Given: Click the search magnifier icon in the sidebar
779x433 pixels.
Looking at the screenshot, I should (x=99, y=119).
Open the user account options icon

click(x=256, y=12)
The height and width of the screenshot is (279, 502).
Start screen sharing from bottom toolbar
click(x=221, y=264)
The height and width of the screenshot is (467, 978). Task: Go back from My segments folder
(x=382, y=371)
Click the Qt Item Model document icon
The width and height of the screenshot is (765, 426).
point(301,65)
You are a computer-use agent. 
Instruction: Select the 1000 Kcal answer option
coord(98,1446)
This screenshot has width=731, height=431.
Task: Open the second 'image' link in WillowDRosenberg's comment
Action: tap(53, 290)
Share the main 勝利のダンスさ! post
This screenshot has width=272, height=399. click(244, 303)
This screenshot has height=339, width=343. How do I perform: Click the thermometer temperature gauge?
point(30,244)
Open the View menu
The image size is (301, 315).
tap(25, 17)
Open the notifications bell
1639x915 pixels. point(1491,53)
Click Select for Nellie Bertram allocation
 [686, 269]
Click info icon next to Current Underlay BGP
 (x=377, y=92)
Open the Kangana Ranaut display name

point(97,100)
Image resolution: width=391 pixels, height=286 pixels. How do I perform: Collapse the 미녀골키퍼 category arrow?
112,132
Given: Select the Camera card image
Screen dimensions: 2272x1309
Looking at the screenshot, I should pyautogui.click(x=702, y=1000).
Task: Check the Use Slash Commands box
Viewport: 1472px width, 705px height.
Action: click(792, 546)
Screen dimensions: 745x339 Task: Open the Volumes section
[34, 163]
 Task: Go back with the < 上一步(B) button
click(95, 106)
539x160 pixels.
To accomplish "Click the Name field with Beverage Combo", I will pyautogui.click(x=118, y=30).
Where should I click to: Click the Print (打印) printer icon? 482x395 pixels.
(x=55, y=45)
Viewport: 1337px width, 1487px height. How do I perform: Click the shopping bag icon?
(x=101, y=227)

- - - - - - -

◆ Goal ◆
Update the entries from the first line through the line containing "point(97,100)", both included, by replacing "sidebar" with "side panel" and leaving everything else as it stands.

◆ Output below ◆
Given: Click the search magnifier icon in the side panel
779x433 pixels.
Looking at the screenshot, I should (x=99, y=119).
Open the user account options icon

click(x=256, y=12)
The height and width of the screenshot is (279, 502).
Start screen sharing from bottom toolbar
click(x=221, y=264)
The height and width of the screenshot is (467, 978). Task: Go back from My segments folder
(x=382, y=371)
Click the Qt Item Model document icon
The width and height of the screenshot is (765, 426).
point(301,65)
You are a computer-use agent. 
Instruction: Select the 1000 Kcal answer option
coord(98,1446)
This screenshot has width=731, height=431.
Task: Open the second 'image' link in WillowDRosenberg's comment
Action: tap(53, 290)
Share the main 勝利のダンスさ! post
This screenshot has width=272, height=399. click(244, 303)
This screenshot has height=339, width=343. How do I perform: Click the thermometer temperature gauge?
point(30,244)
Open the View menu
The image size is (301, 315).
tap(25, 17)
Open the notifications bell
1639x915 pixels. point(1491,53)
Click Select for Nellie Bertram allocation
 [686, 269]
Click info icon next to Current Underlay BGP
 (x=377, y=92)
Open the Kangana Ranaut display name

point(97,100)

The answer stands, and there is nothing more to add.